HIGH RESOLUTION SOLUTION NMR STUDIES OF 4F-DIMYRISTOYLPHOSPHATIDYLCHOLINE DISCOIDAL COMPLEX^*

Vinod K. Mishra¹, Mayakonda N. Palgunachari, N. Rama Krishna, John Glushka^¶, Jere P. Segrest, and G. M. Anantharamaiah²

From the Atherosclerosis Research Unit, the Department of Medicine, and the Department of Biochemistry and Molecular Genetics and Comprehensive Cancer Center, University of Alabama Medical Center, Birmingham, Alabama 35294 and the ^¶Southeast Collaboratory for Biomolecular NMR/The Complex Carbohydrate Research Center, University of Georgia, Athens, Georgia 30602

Model class A amphipathic helical peptides mimic several properties of apolipoprotein A-I (apoA-I), the major protein component of high density lipoproteins. Previously, we reported the NMR structures of Ac-18A-NH₂ (renamed as 2F because of two phenylalanines), the base-line model class A amphipathic helical peptide in the presence of lipid ( Mishra, V. K., Anantharamaiah, G. M., Segrest, J. P., Palgunachari, M. N., Chaddha, M., Simon Sham, S. W., and Krishna, N. R. (2006) J Biol. Chem. 281, 6511-6519[Abstract/Free Full Text] ). Substitution of two Leu residues on the nonpolar face (Leu³ and Leu¹⁴) with Phe residues produced the peptide 4F (so named because of four phenylalanines), which has been extensively studied for its anti-inflammatory and antiatherogenic properties. Like 2F, 4F also forms discoidal nascent high density lipoprotein-like particles with 1,2-dimyristoyl-sn-glycero-3-phosphocholine (DMPC). Since subtle structural changes in the peptide-lipid complexes have been shown to be responsible for their antiatherogenic properties, we undertook high resolution NMR studies to deduce detailed structure of 4F in 4F·DMPC discs. Like 2F, 4F adopts a well defined amphipathic -helical structure in association with the lipid at a 1:1 peptide/lipid weight ratio. Nuclear Overhauser effect (NOE) spectroscopy revealed a number of intermolecular close contacts between the aromatic residues in the hydrophobic face of the helix and the lipid acyl chain protons. Similar to 2F, the pattern of observed peptide-lipid NOEs is consistent with a parallel orientation of the amphipathic helix, with respect to the plane of the lipid bilayer, on the edge of the disc (the belt model). However, in contrast to 2F in 2F·DMPC, 4F in the 4F·DMPC complex is located closer to the lipid headgroup as evidenced by a number of NOEs between 4F and DMPC headgroup protons. These NOEs are absent in the 2F·DMPC complex. In addition, the conformation of the DMPC sn-3 chain in 4F·DMPC complex is different than in the 2F·DMPC complex as evidenced by the NOE between lipid 2.CH and βCH₂ protons in 4F·DMPC, but not in 2F·DMPC, complex. Based on the results of this study, we infer that the antiatherogenic properties of 4F may result from its preferential interaction with lipid headgroups.

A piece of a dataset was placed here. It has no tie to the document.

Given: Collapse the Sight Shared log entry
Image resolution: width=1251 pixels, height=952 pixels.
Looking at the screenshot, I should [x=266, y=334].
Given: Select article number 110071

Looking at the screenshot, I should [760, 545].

Received for publication, August 18, 2008 , and in revised form, October 8, 2008.

The atomic coordinates of NMR structures of 4F in 4F-DMPC disc, ¹H chemical shifts, and distance and dihedral constraints (accession number 20034), have been deposited in the Biological Magnetic Resonance Data Bank (http://www.bmrb.wisc.edu).

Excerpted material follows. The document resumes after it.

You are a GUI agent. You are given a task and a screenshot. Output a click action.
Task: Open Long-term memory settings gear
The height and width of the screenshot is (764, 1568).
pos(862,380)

^* This work was supported, in whole or in part, by National Institutes of Health Grants RO1HL089328, PO1 HL34343 (NHLBI) and CA-13148 (NCI). The 600-MHz CryoProbe was funded by 1S10RR021064-01A1 (NCRR, National Institutes of Health). This research benefited from activities at the SE Collaboratory for High-Field Biomolecular NMR, a research resource at the University of Georgia, funded by NIGMS, National Institutes of Health (NIG MSEC Grant GM66340) and the Georgia Research Alliance. The costs of publication of this article were defrayed in part by the payment of page charges. This article must therefore be hereby marked "advertisement" in accordance with 18 U.S.C. Section 1734 solely to indicate this fact.

The on-line version of this article (available at http://www.jbc.org) contains supplemental Figs. 1 and 2.

² A principal in Bruin Pharma, a startup biotech company.

¹ To whom correspondence should be addressed: D806, 1808 Seventh Ave. South, UAB Medical Center, Birmingham, AL 35294-0012. Tel.: 205-934-4021; Fax: 205-975-8079; E-mail: vmishra{at}uab.edu.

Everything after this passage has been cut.